The request: Turn the items below into a JSON list of strings, with one string for each line and blank lines left out.
↓
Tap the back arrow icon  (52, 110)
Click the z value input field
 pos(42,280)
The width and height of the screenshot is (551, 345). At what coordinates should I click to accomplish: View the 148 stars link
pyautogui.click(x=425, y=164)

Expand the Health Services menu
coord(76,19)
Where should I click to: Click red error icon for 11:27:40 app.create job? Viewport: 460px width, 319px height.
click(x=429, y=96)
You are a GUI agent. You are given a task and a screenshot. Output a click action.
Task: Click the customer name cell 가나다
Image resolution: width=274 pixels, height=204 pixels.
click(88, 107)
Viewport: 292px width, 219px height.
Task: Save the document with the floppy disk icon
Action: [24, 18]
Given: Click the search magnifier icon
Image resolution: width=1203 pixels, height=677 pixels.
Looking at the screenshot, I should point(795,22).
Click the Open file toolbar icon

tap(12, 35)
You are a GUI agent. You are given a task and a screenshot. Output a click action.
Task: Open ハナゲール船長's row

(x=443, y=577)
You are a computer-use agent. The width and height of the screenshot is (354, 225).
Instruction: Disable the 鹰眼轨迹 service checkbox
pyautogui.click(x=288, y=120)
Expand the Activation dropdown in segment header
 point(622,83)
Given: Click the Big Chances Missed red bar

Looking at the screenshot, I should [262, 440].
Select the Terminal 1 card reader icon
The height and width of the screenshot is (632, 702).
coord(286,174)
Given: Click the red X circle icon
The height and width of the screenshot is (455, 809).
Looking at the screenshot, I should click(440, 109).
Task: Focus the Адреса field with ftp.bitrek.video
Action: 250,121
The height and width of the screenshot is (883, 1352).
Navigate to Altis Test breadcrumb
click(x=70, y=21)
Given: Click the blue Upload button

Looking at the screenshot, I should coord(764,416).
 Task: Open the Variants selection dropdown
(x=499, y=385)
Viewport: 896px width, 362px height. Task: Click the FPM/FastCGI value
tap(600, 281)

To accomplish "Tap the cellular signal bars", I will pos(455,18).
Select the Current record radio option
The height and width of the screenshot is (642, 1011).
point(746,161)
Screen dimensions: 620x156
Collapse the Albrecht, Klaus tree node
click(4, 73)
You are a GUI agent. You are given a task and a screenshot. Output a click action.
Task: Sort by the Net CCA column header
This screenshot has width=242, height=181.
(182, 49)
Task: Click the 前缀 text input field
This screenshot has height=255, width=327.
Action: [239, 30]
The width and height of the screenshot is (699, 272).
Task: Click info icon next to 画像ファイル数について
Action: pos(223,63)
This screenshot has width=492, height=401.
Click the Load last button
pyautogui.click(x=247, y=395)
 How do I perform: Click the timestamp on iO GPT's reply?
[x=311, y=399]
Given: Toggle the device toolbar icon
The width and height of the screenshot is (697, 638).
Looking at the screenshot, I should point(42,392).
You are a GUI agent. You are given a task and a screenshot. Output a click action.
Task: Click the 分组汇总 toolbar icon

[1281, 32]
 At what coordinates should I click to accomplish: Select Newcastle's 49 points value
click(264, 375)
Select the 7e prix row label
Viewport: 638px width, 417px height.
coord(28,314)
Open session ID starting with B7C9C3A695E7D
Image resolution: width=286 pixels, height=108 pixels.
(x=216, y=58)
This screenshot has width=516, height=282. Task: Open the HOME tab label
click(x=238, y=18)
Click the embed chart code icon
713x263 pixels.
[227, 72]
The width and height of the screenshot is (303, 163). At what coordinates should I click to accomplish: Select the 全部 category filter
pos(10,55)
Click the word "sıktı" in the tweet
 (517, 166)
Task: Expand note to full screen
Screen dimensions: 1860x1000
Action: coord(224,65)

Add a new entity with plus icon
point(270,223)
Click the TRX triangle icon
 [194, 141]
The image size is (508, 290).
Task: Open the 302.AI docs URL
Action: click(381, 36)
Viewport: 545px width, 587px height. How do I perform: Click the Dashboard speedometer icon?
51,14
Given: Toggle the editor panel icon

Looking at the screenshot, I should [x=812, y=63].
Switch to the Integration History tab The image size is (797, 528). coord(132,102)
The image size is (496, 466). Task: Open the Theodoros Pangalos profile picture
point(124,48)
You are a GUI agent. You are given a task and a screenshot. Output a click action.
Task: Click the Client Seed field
↑
Written response:
[
  "Tap the back arrow icon  (52, 110)",
  "Click the z value input field",
  " pos(42,280)",
  "The width and height of the screenshot is (551, 345). At what coordinates should I click to accomplish: View the 148 stars link",
  "pyautogui.click(x=425, y=164)",
  "Expand the Health Services menu",
  "coord(76,19)",
  "Where should I click to: Click red error icon for 11:27:40 app.create job? Viewport: 460px width, 319px height.",
  "click(x=429, y=96)",
  "You are a GUI agent. You are given a task and a screenshot. Output a click action.",
  "Task: Click the customer name cell 가나다",
  "Image resolution: width=274 pixels, height=204 pixels.",
  "click(88, 107)",
  "Viewport: 292px width, 219px height.",
  "Task: Save the document with the floppy disk icon",
  "Action: [24, 18]",
  "Given: Click the search magnifier icon",
  "Image resolution: width=1203 pixels, height=677 pixels.",
  "Looking at the screenshot, I should point(795,22).",
  "Click the Open file toolbar icon",
  "tap(12, 35)",
  "You are a GUI agent. You are given a task and a screenshot. Output a click action.",
  "Task: Open ハナゲール船長's row",
  "(x=443, y=577)",
  "You are a computer-use agent. The width and height of the screenshot is (354, 225).",
  "Instruction: Disable the 鹰眼轨迹 service checkbox",
  "pyautogui.click(x=288, y=120)",
  "Expand the Activation dropdown in segment header",
  " point(622,83)",
  "Given: Click the Big Chances Missed red bar",
  "Looking at the screenshot, I should [262, 440].",
  "Select the Terminal 1 card reader icon",
  "The height and width of the screenshot is (632, 702).",
  "coord(286,174)",
  "Given: Click the red X circle icon",
  "The height and width of the screenshot is (455, 809).",
  "Looking at the screenshot, I should click(440, 109).",
  "Task: Focus the Адреса field with ftp.bitrek.video",
  "Action: 250,121",
  "The height and width of the screenshot is (883, 1352).",
  "Navigate to Altis Test breadcrumb",
  "click(x=70, y=21)",
  "Given: Click the blue Upload button",
  "Looking at the screenshot, I should coord(764,416).",
  " Task: Open the Variants selection dropdown",
  "(x=499, y=385)",
  "Viewport: 896px width, 362px height. Task: Click the FPM/FastCGI value",
  "tap(600, 281)",
  "To accomplish \"Tap the cellular signal bars\", I will pos(455,18).",
  "Select the Current record radio option",
  "The height and width of the screenshot is (642, 1011).",
  "point(746,161)",
  "Screen dimensions: 620x156",
  "Collapse the Albrecht, Klaus tree node",
  "click(4, 73)",
  "You are a GUI agent. You are given a task and a screenshot. Output a click action.",
  "Task: Sort by the Net CCA column header",
  "This screenshot has width=242, height=181.",
  "(182, 49)",
  "Task: Click the 前缀 text input field",
  "This screenshot has height=255, width=327.",
  "Action: [239, 30]",
  "The width and height of the screenshot is (699, 272).",
  "Task: Click info icon next to 画像ファイル数について",
  "Action: pos(223,63)",
  "This screenshot has width=492, height=401.",
  "Click the Load last button",
  "pyautogui.click(x=247, y=395)",
  " How do I perform: Click the timestamp on iO GPT's reply?",
  "[x=311, y=399]",
  "Given: Toggle the device toolbar icon",
  "The width and height of the screenshot is (697, 638).",
  "Looking at the screenshot, I should point(42,392).",
  "You are a GUI agent. You are given a task and a screenshot. Output a click action.",
  "Task: Click the 分组汇总 toolbar icon",
  "[1281, 32]",
  " At what coordinates should I click to accomplish: Select Newcastle's 49 points value",
  "click(264, 375)",
  "Select the 7e prix row label",
  "Viewport: 638px width, 417px height.",
  "coord(28,314)",
  "Open session ID starting with B7C9C3A695E7D",
  "Image resolution: width=286 pixels, height=108 pixels.",
  "(x=216, y=58)",
  "This screenshot has width=516, height=282. Task: Open the HOME tab label",
  "click(x=238, y=18)",
  "Click the embed chart code icon",
  "713x263 pixels.",
  "[227, 72]",
  "The width and height of the screenshot is (303, 163). At what coordinates should I click to accomplish: Select the 全部 category filter",
  "pos(10,55)",
  "Click the word \"sıktı\" in the tweet",
  " (517, 166)",
  "Task: Expand note to full screen",
  "Screen dimensions: 1860x1000",
  "Action: coord(224,65)",
  "Add a new entity with plus icon",
  "point(270,223)",
  "Click the TRX triangle icon",
  " [194, 141]",
  "The image size is (508, 290).",
  "Task: Open the 302.AI docs URL",
  "Action: click(381, 36)",
  "Viewport: 545px width, 587px height. How do I perform: Click the Dashboard speedometer icon?",
  "51,14",
  "Given: Toggle the editor panel icon",
  "Looking at the screenshot, I should [x=812, y=63].",
  "Switch to the Integration History tab The image size is (797, 528). coord(132,102)",
  "The image size is (496, 466). Task: Open the Theodoros Pangalos profile picture",
  "point(124,48)",
  "You are a GUI agent. You are given a task and a screenshot. Output a click action.",
  "Task: Click the Client Seed field"
]